Il Laos si è appellato ai suoi vicini affinché non blocchino il progetto, in quanto il governo laotiano non vuole sollevare paletti e giungere al punto di essere costretto a chiedere l’approvazione dei progetti della diga direttamente ai ministri o ai primi ministri.
“Non ci sarà bisogno di estendere il periodo di tempo e nessun bisogno di portare questa questione a livello ministeriale” si scrive in una nota del governo laotiano agli esperti del Fiume Mekong.

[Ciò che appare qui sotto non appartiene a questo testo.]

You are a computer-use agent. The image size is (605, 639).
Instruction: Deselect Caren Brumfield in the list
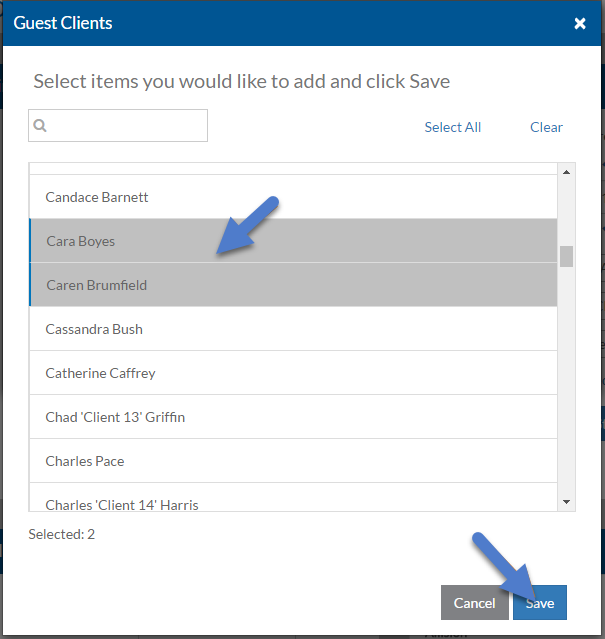click(293, 285)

Questa è diventata il primo maggior test di diplomazia ambientale per le quattro nazioni del basso Mekong che sono membri della Commissione del Fiume Mekong (MRC), un’agenzia intergovernativa con la sede a Vientiane nata con un accordo del 1995, che mira a gestire lo sviluppo del bacino del fiume con un consenso delle quattro nazioni. Qualunque piano di costruzione di diga deve essere analizzato dal punto di vista del suo impatto complessivo su tutte le nazioni con un meccanismo particolare, conosciuto come “procedura di notificazione precedente alla consultazione e all’accordo” (PNPCA).
“Questa è la prima volta che ci troviamo di fronte a questo processo di consultazione” dice il direttore esecutivo della Commissione Jeremy Bird a IPS. “Non hanno le nazioni diritto di veto, per fermare una diga da costruire in una nazione vicina, tuttavia le nazioni non possono procedere senza la consultazione.
Gli stati membri della Commissione devono soppesare il provvedimento secondo l’accordo che “una nazione non può agire irresponsabilmente per danneggiare il suo vicino” contro il “diritto a non essere d’accordo” di ogni membro” dice Rudi Veestraeten, inviato belga in Thailandia. Il Belgio insieme a varie nazioni europee e all’Australia e Canada è uno degli stati finanziatori della Commissione del Fiume Mekong.
Finora il fiume, lungo 4880 chilometri, è rimasto libero da dighe lungo il suo tratto che, dalle anse in Birmania attraverso le quattro nazioni che bagna, lo porta poi a sfociare nei Mari Cinesi del Sud, nel Vietnam del Sud.
Ma nella parte superiore, il flusso del fiume dalle sue sorgenti nel Tibet attraverso la Cina Meridonale è stato imbrigliato da quattro dighe nella provincia cinese dello Yunnan, parte del progetto di una cascata di otto grandi dighe del Gigante Asiatico. Gli esperti, gli ambientalisti e persino i governi del Basso Mekong sono allarmati.
L’impatto di queste dighe cinesi sulle nazioni a valle del fiume ha rafforzato le campagne condotte da una ONG TERRA (Verso un recupero ecologico e un’alleanza regionale), un gruppo di pressione con sede a Bangkok, che avvisa che le dighe del basso Mekong influenzeranno le vite di almeno 60 milioni di persone che dipendono dal fiume per gli alimenti e la sopravvivenza.
“Il Laos non è stato di aiuto alla causa del fiume poiché il governo si è rifiutato di rendere pubblico la valutazione di impatto ambientale che ha chiesto per la diga di Xayaburi. Sostiene che è un documento segreto” dice Premrudee Daoroung, direttore di TERRA.